- Task statement:
Could the data underneath be repeated exactly, in full?

- Material for this task:

------------------------------------------------------------

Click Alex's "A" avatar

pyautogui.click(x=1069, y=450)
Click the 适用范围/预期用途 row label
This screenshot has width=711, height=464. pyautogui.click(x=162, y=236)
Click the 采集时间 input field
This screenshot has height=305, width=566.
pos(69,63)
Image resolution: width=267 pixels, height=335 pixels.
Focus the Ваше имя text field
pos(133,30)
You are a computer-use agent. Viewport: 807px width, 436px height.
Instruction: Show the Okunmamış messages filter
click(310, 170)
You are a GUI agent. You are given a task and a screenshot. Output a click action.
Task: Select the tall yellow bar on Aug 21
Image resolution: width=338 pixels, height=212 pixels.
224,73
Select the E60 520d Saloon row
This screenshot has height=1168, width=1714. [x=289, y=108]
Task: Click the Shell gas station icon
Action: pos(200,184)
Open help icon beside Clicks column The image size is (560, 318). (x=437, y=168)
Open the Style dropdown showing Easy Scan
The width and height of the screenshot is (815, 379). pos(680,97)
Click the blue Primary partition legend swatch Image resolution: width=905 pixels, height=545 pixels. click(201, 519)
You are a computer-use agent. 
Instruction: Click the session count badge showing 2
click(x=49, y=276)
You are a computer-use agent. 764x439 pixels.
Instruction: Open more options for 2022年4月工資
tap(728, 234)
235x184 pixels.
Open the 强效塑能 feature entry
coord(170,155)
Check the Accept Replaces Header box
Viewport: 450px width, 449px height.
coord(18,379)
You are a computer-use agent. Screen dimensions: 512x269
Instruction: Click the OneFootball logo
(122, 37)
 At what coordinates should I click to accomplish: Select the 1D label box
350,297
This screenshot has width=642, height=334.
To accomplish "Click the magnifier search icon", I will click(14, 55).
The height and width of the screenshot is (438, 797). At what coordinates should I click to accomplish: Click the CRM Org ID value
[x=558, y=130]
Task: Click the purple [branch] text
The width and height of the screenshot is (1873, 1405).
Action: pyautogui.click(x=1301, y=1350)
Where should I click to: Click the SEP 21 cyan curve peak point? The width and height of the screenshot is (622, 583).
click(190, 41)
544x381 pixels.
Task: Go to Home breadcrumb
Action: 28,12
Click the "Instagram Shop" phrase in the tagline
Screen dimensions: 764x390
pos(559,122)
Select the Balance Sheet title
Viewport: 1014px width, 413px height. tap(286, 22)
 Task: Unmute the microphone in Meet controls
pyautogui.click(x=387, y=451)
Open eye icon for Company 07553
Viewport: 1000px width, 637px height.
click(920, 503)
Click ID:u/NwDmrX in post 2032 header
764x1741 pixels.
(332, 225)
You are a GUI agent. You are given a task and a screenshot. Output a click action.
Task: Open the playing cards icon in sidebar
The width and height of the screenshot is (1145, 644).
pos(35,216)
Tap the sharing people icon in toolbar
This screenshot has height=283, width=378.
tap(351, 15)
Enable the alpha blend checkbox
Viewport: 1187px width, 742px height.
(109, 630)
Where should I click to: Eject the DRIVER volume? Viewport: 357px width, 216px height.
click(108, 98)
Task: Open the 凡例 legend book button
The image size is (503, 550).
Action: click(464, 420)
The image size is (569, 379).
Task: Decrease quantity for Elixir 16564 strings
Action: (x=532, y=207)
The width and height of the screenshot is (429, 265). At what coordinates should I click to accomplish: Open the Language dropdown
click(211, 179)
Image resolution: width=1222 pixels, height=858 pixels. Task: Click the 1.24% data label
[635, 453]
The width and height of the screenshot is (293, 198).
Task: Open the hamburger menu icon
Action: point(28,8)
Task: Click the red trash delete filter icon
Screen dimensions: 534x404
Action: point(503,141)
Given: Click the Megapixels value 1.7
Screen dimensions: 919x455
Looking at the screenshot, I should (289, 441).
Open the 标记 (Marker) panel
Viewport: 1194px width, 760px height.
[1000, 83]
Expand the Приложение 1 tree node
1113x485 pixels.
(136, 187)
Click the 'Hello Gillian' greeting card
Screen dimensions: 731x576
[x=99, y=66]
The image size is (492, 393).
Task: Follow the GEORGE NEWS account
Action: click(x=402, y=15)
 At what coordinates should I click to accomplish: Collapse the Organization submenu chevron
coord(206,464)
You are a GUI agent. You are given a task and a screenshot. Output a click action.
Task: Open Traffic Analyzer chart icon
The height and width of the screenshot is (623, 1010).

------------------------------------------------------------

- Answer to this task:
Click Alex's "A" avatar

pyautogui.click(x=1069, y=450)
Click the 适用范围/预期用途 row label
This screenshot has width=711, height=464. pyautogui.click(x=162, y=236)
Click the 采集时间 input field
This screenshot has height=305, width=566.
pos(69,63)
Image resolution: width=267 pixels, height=335 pixels.
Focus the Ваше имя text field
pos(133,30)
You are a computer-use agent. Viewport: 807px width, 436px height.
Instruction: Show the Okunmamış messages filter
click(310, 170)
You are a GUI agent. You are given a task and a screenshot. Output a click action.
Task: Select the tall yellow bar on Aug 21
Image resolution: width=338 pixels, height=212 pixels.
224,73
Select the E60 520d Saloon row
This screenshot has height=1168, width=1714. [x=289, y=108]
Task: Click the Shell gas station icon
Action: pos(200,184)
Open help icon beside Clicks column The image size is (560, 318). (x=437, y=168)
Open the Style dropdown showing Easy Scan
The width and height of the screenshot is (815, 379). pos(680,97)
Click the blue Primary partition legend swatch Image resolution: width=905 pixels, height=545 pixels. click(201, 519)
You are a computer-use agent. 
Instruction: Click the session count badge showing 2
click(x=49, y=276)
You are a computer-use agent. 764x439 pixels.
Instruction: Open more options for 2022年4月工資
tap(728, 234)
235x184 pixels.
Open the 强效塑能 feature entry
coord(170,155)
Check the Accept Replaces Header box
Viewport: 450px width, 449px height.
coord(18,379)
You are a computer-use agent. Screen dimensions: 512x269
Instruction: Click the OneFootball logo
(122, 37)
 At what coordinates should I click to accomplish: Select the 1D label box
350,297
This screenshot has width=642, height=334.
To accomplish "Click the magnifier search icon", I will click(14, 55).
The height and width of the screenshot is (438, 797). At what coordinates should I click to accomplish: Click the CRM Org ID value
[x=558, y=130]
Task: Click the purple [branch] text
The width and height of the screenshot is (1873, 1405).
Action: pyautogui.click(x=1301, y=1350)
Where should I click to: Click the SEP 21 cyan curve peak point? The width and height of the screenshot is (622, 583).
click(190, 41)
544x381 pixels.
Task: Go to Home breadcrumb
Action: 28,12
Click the "Instagram Shop" phrase in the tagline
Screen dimensions: 764x390
pos(559,122)
Select the Balance Sheet title
Viewport: 1014px width, 413px height. tap(286, 22)
 Task: Unmute the microphone in Meet controls
pyautogui.click(x=387, y=451)
Open eye icon for Company 07553
Viewport: 1000px width, 637px height.
click(920, 503)
Click ID:u/NwDmrX in post 2032 header
764x1741 pixels.
(332, 225)
You are a GUI agent. You are given a task and a screenshot. Output a click action.
Task: Open the playing cards icon in sidebar
The width and height of the screenshot is (1145, 644).
pos(35,216)
Tap the sharing people icon in toolbar
This screenshot has height=283, width=378.
tap(351, 15)
Enable the alpha blend checkbox
Viewport: 1187px width, 742px height.
(109, 630)
Where should I click to: Eject the DRIVER volume? Viewport: 357px width, 216px height.
click(108, 98)
Task: Open the 凡例 legend book button
The image size is (503, 550).
Action: click(464, 420)
The image size is (569, 379).
Task: Decrease quantity for Elixir 16564 strings
Action: (x=532, y=207)
The width and height of the screenshot is (429, 265). At what coordinates should I click to accomplish: Open the Language dropdown
click(211, 179)
Image resolution: width=1222 pixels, height=858 pixels. Task: Click the 1.24% data label
[635, 453]
The width and height of the screenshot is (293, 198).
Task: Open the hamburger menu icon
Action: point(28,8)
Task: Click the red trash delete filter icon
Screen dimensions: 534x404
Action: point(503,141)
Given: Click the Megapixels value 1.7
Screen dimensions: 919x455
Looking at the screenshot, I should (289, 441).
Open the 标记 (Marker) panel
Viewport: 1194px width, 760px height.
[1000, 83]
Expand the Приложение 1 tree node
1113x485 pixels.
(136, 187)
Click the 'Hello Gillian' greeting card
Screen dimensions: 731x576
[x=99, y=66]
The image size is (492, 393).
Task: Follow the GEORGE NEWS account
Action: click(x=402, y=15)
 At what coordinates should I click to accomplish: Collapse the Organization submenu chevron
coord(206,464)
You are a GUI agent. You are given a task and a screenshot. Output a click action.
Task: Open Traffic Analyzer chart icon
The height and width of the screenshot is (623, 1010).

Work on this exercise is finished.